== Supplied records ==

———

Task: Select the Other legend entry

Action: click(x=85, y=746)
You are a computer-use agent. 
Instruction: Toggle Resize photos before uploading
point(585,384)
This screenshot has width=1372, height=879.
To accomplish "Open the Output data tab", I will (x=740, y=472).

———

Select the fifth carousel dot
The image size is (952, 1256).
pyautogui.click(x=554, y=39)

———

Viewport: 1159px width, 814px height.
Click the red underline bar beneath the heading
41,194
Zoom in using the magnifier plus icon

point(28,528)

———

Gather each line from the entries above that includes the word "height".

== Exercise result ==
This screenshot has width=1372, height=879.
Viewport: 1159px width, 814px height.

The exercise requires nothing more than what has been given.